Except for adjusting the amount of passivator (Mg(OH)₂) to 250 g, that is, the weight ratio of the activator to the passivator is 8:1 and the weight ratio of the soft carbon precursor structure to the passivator is 2:1, the supercapacitor carbon material C of Comparative example 3 is obtained in the same way as in Embodiment 3. Next, the specific surface area, the number of micropores and the number of mesopores are measured for the supercapacitor carbon material C in the above way, and the results are sorted out in Table 2 below. In addition, in the activation and carbonization steps of Comparative example 3, the ignition reaction of the alkali metal of the activator occurs.

	TABLE 2
				The number
	Specific			of
	surface	Micro-	Meso-	mesopores:the
	area	pores	pores	number of	Ignition
	(m2/g)	(%)	(%)	micropores	reaction

Embodiment	1458	79	21	1:3.76	No
1					occurrence
Embodiment	1089	75	25	1:3.00	No
2					occurrence
Comparative	2252	79	21	1:3.76	Occurrence
example 1
Comparative	1842	78	22	1:3.54	Occurrence
example 2
Embodiment	1828	88	12	1:7.34	No
3					occurrence
Embodiment	1965	82	18	1:4.56	No
4					occurrence
Embodiment	1627	84	16	1:5.25	No
5					occurrence
Comparative	2178	77	23	1:3.35	Occurrence
example 3

As can be seen from Table 2, in Embodiment 1 to Embodiment 5, the ignition reaction of the alkali metal of the activator in step (C) (activation and carbonization treatment) can be inhibited by adding a specific proportion of passivator. In addition, compared with Embodiments 1 to 2 in which Ca(OH)₂ is added, the supercapacitor carbon materials obtained from Embodiments 3 to 5 in which Mg(OH)₂ can maintain a higher specific surface area, which is conducive to obtaining supercapacitor carbon materials with both high specific surface area and high capacitance value while improving the safety when preparing the supercapacitor carbon material.
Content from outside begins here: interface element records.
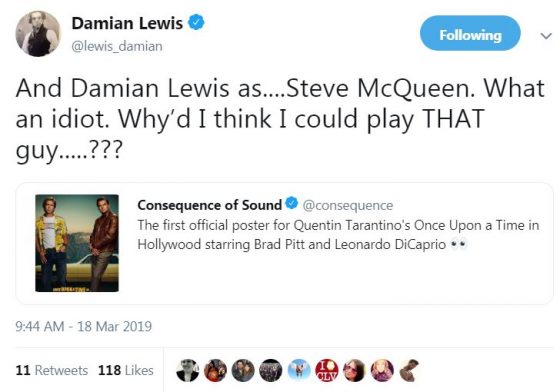Open tweet timestamp 9:44 AM 18 Mar 2019
This screenshot has width=560, height=392.
tap(84, 326)
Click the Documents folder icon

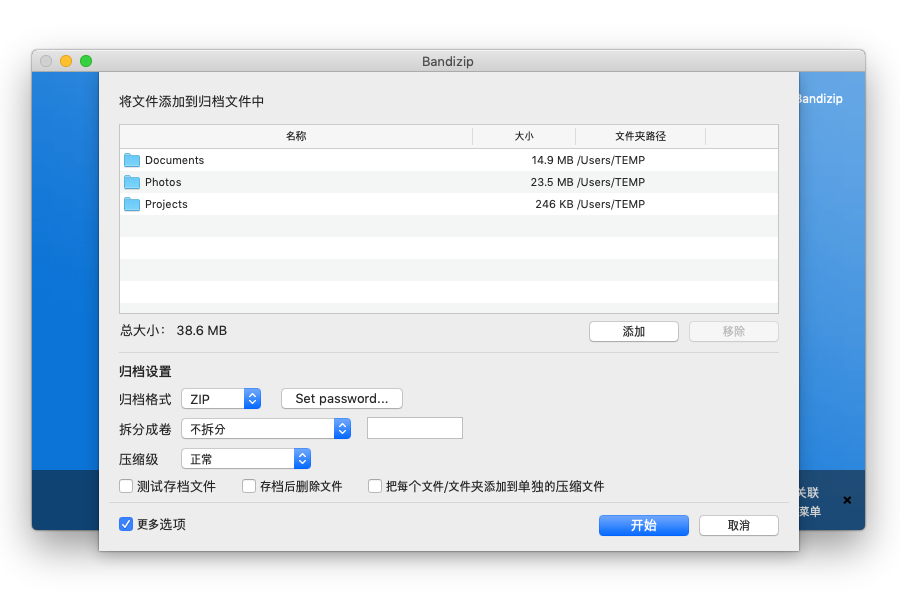pos(132,160)
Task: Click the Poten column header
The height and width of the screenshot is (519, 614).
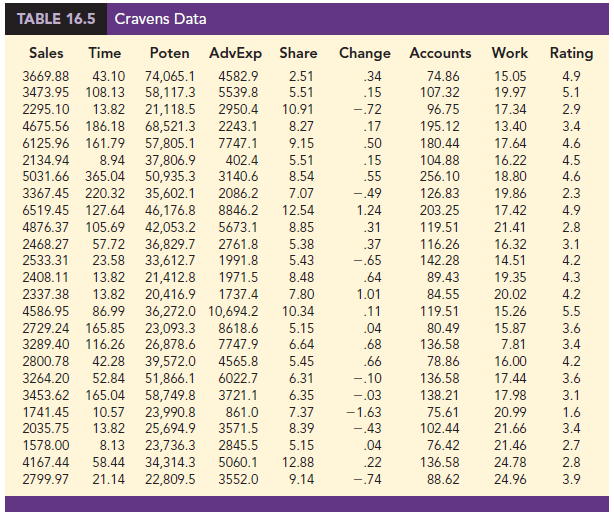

[Applications of Supercapacitors]

According to the content described in the Taiwan patent TWI656094B, the supercapacitor carbon materials of Embodiments 1 and 4 are prepared into electrodes for supercapacitors and supercapacitors, and the specific capacitance (unit: F/g) is measured. The result is found that the supercapacitor carbon materials of Embodiments 1 and 4 of the present disclosure are subjected to the test of component characteristics, and the specific capacitance value under a high current (43.75 A/g) characteristic can respectively reach about 80 F/g and about 90 F/g; and the energy density of the two can reach about 25 Wh/kg when operating at 10,000 W/Kg of power and about 15 Wh/kg when operating at 50,000 W/kg of power.

By the preparation method of the present disclosure, the alkali metal that is easily flammable can be passivated into safe potassium carbonate, thus improving the safety of the preparation of supercapacitor carbon materials.

The present invention is not limited to the above-mentioned embodiments, and various changes may be made within the scope indicated in the claims, and the embodiments obtained by appropriately combining the technical means disclosed in the different embodiments are also included in the technical scope of the present invention.

While the present disclosure has been described by means of specific embodiments, numerous modifications and variations could be made thereto by those skilled in the art without departing from the scope and spirit of the present disclosure set forth in the claims.